• **Instruction**
Reproduce the lines of the listing from the line containing "You are a GUI" through the line containing "Action: click(773, 224)", inclusive, word for word, leaving out the pictures.

## begin Excerpted data

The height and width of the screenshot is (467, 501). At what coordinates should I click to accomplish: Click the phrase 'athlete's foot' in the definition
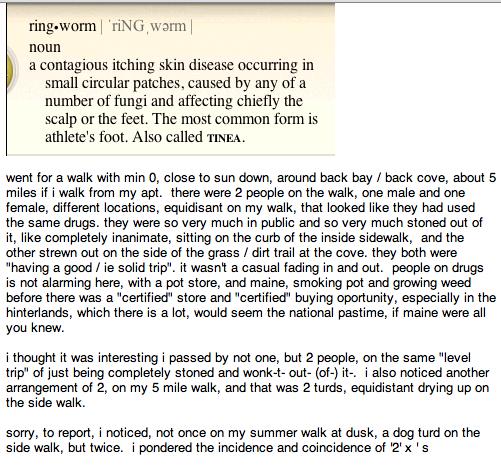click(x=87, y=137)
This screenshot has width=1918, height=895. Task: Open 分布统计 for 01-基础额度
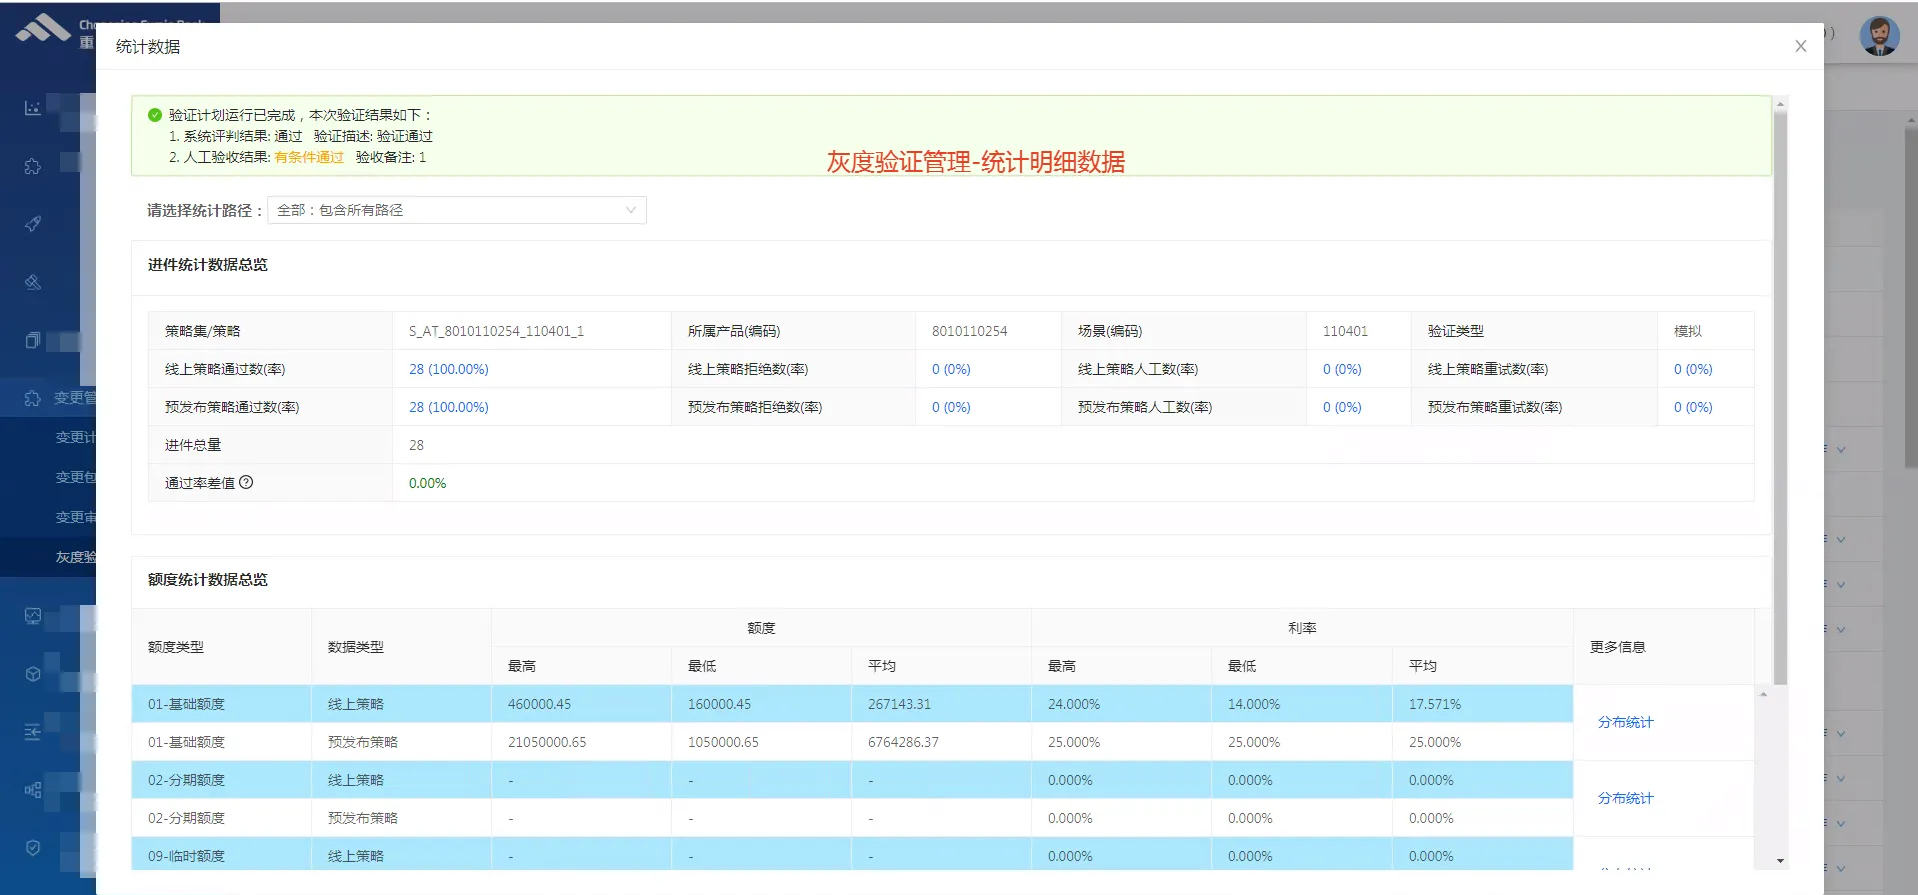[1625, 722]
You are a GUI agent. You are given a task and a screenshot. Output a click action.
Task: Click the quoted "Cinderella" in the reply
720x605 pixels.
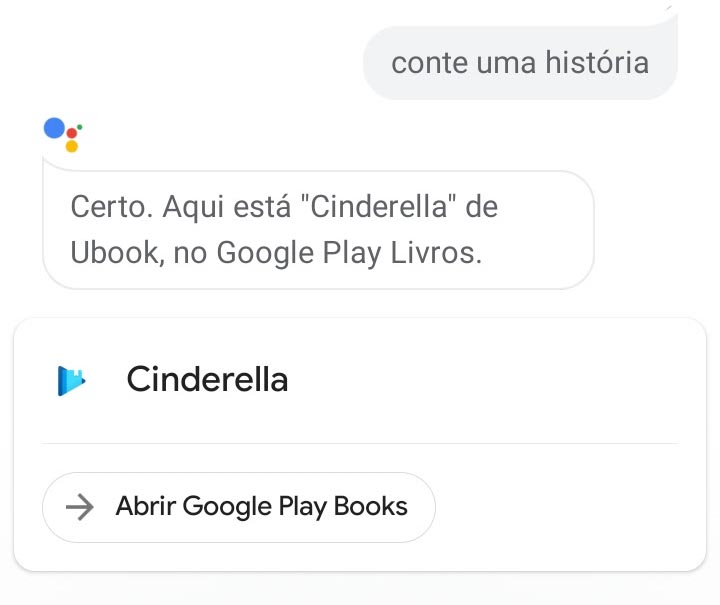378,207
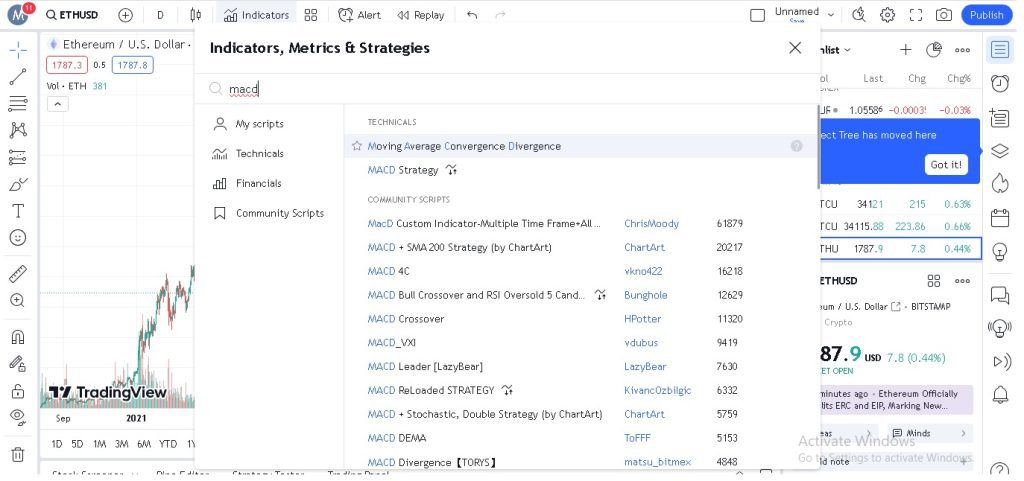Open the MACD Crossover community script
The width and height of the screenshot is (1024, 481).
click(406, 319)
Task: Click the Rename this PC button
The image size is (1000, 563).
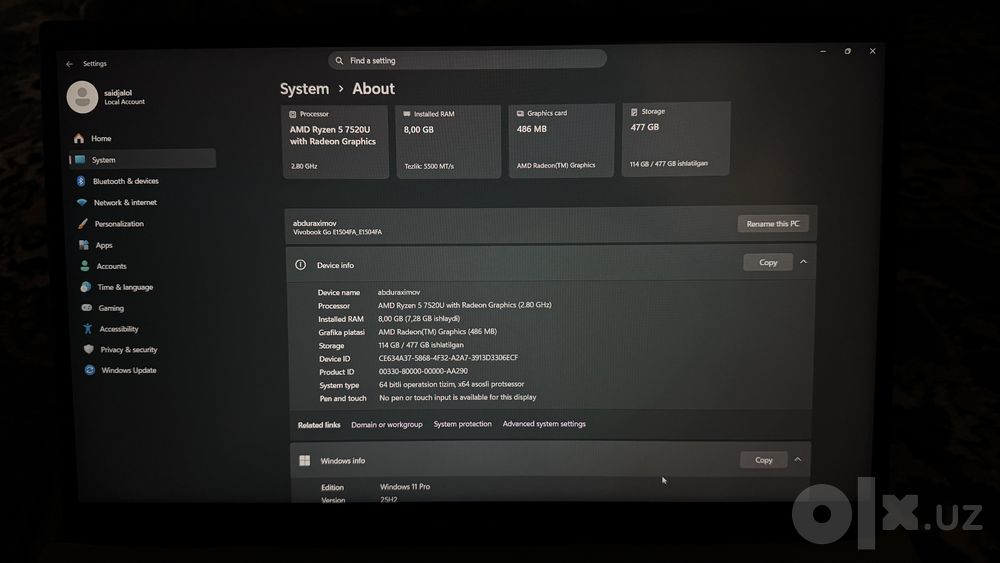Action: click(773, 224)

## end Excerpted data
## begin Excerpted data

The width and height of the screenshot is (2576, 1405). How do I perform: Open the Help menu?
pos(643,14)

## end Excerpted data

• **Exercise result**
You are a GUI agent. You are given a task and a screenshot. Output a click action.
Task: Click the quoted "Cinderella" in the reply
720x605 pixels.
378,207
Open the MACD Crossover community script
The width and height of the screenshot is (1024, 481).
click(406, 319)
Task: Click the Rename this PC button
The image size is (1000, 563).
Action: click(773, 224)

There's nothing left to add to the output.